*** Block opens ***

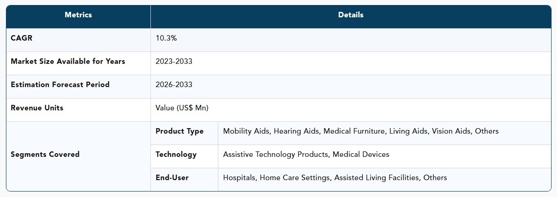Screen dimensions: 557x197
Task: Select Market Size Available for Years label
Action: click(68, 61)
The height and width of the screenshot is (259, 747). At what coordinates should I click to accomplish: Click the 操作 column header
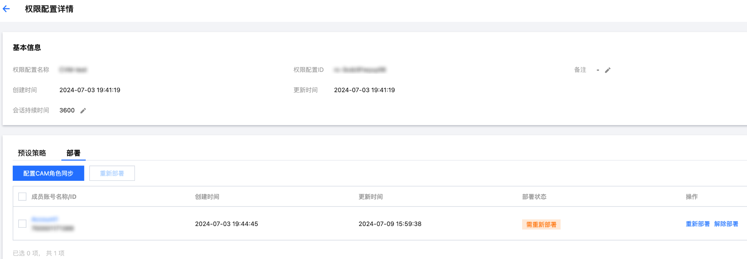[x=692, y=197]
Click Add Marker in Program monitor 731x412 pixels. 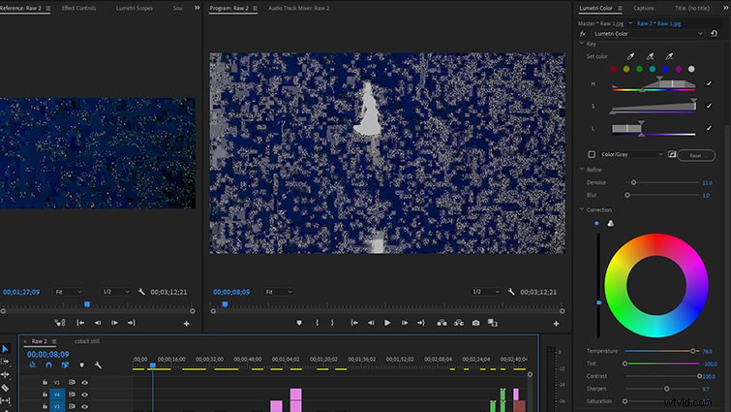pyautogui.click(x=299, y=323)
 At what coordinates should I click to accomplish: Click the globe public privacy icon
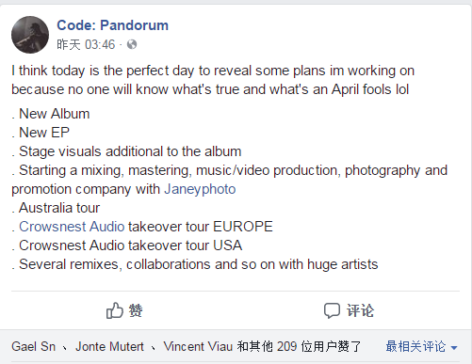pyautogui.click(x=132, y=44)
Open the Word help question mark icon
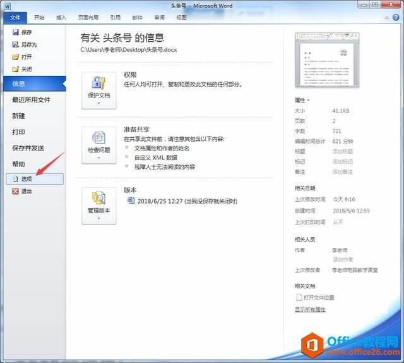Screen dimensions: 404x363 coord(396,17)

*** Block closes ***

→ Task to complete: Beginning with the line that contains "public privacy icon", write out the remaining lines of the listing above through the last, exactly and only those, without pictures.

→ Answer box:
 At what coordinates should I click to accomplish: Click the globe public privacy icon
pyautogui.click(x=132, y=44)
Open the Word help question mark icon
Screen dimensions: 404x363 coord(396,17)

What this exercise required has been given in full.